Конечно, можно было предположить, что сам фермент содержится в растворе в неуловимо малом количестве, или сослаться на несовершенство тестов того времени (собственно, и то и другое впоследствии подтвердилось), но Вильштеттер оказался не столь скрупулезен. Он сделал четкий вывод: чем бы ни был фермент, это уж точно не белок. Ко мнению Вильштеттера — известного химика, лауреата Нобелевской премии — не могли не прислушаться, и представление о том, что фермент — это белок, исчезло из научной картины мира лет на десять.

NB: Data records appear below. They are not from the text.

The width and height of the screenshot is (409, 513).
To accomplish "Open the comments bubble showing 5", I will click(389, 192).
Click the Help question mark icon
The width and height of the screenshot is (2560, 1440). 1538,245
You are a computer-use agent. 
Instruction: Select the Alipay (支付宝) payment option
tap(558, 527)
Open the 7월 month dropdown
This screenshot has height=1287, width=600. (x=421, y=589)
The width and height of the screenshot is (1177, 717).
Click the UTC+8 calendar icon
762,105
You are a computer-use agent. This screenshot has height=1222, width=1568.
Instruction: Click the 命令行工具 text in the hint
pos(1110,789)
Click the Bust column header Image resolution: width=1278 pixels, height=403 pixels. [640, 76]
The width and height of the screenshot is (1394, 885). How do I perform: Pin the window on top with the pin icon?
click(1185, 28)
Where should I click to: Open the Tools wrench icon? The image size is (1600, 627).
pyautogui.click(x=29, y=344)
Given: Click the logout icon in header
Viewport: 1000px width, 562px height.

А между тем в Америке мирно работал биохимик по имени Джеймс Батчеллор Самнер, занимаясь изучением растения под названием «карна-валия мечевидная». Из этого растения ученый извлек вытяжку, которая катализировала распад мочевины на аммиак и углекислоту. По общепринятым правилам, новооткрытый фермент получил название «уреаза». Дальше Самнер выделил из уреазы маленькие кристаллики, раствор которых в чистой воде, как обнаружил химик, к своему удивлению, оказывал то же действие, что и сама уреаза.

Как ни старался Самнер в дальнейшем добиться действия вытяжки в отсутствие кристаллов, этого сделать не удалось. Разрушались кристаллы — прекращалось и действие, и в конце концов Самнер решил, что в кристаллической форме ему удалось выявить сам фермент. А поскольку результаты всех тестов свидетельствовали о том, что кристаллы состоят из белкового вещества, то пришлось признать, что как минимум один конкретный фермент — уреаза — все же является белком.

Авторитет Вильштеттера был так велик, что сперва открытию Самнера особого значения никто не придал. Но в 1930 году еще один американский биохимик, Джон Говард Нортроп, объявил, что ему с коллегами удалось выделить в кристаллической форме еще несколько ферментов, и среди них — пепсин. Тут же последовал ряд аналогичных достижений со стороны других ученых, и всякий раз выделенные кристаллы оказывались белками.

Так теория Вильштеттера рассыпалась под напором фактов, и в 30-х годах XX века навсегда было установлено, что ферменты принадлежат к белкам. Так что сейчас мы смело можем говорить о том, что ферменты — это «белковые катализаторы», или «катализирующие белки».